There is a significant analysis quality issue with the authors using “the top of atmosphere (TOA) radiation measurements” as one of the constraints on their analysis. These radiation measurements are of fluxes and have a signficant uncertainty.

 Nonetheless, if we assume the analysis of Song et al 2011 is robust in that there is significant ocean heating below 700m (~1/3 of that between the surface and 700m if the steric sea level rise scales linearly in Joules), then this is a significant sink for this heat with respect to the rest of the climate system. 

The website Skeptical Science did not discuss this sink but, since heating at depth presumably is distributed spatially and becomes quite diffuse, its reentry into the higher ocean and atmosphere will be slow and muted, if it occurs at all in coming years and decades.  The heating of the remainder of the climate system (included a “global annual average surface temperature trend) will be less than if this heat was confined to higher in the ocean (i.e. above the thermocline).

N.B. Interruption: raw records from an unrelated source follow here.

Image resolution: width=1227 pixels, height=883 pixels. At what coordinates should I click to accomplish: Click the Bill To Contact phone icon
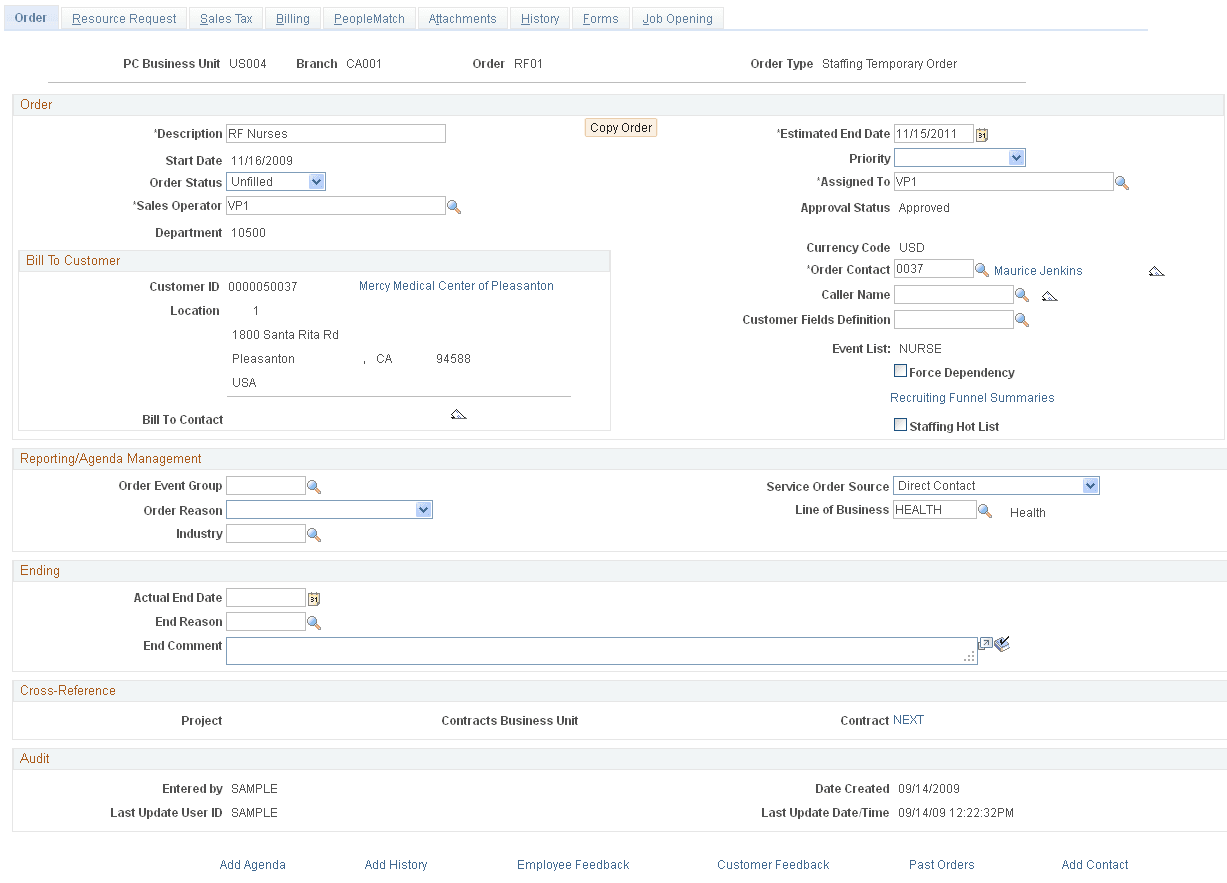[x=458, y=413]
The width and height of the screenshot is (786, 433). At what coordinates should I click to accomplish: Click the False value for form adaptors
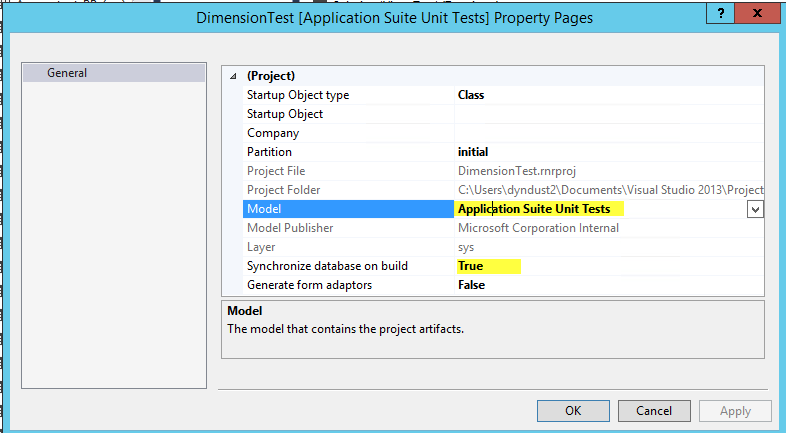(471, 285)
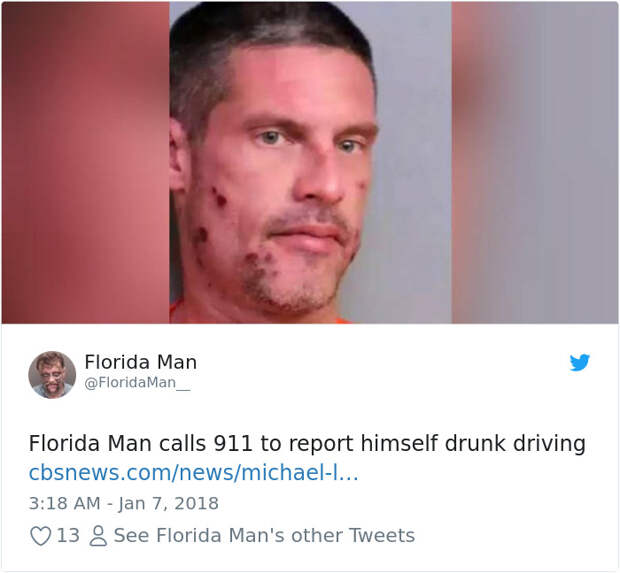Click the like count number 13
Screen dimensions: 620x573
(x=68, y=536)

This characteristic of the deeper ocean as a heat sink conflicts with the Song and Colberg (2011) conclusion that

“…the enormous heat stored in the deep ocean would have a profound effect on the climate and deserves a serious attention in projecting future sea level changes.”

Any heat stored at depth in the oceans is a damping effect on the climate variability and longer-term change within the rest of the climate system.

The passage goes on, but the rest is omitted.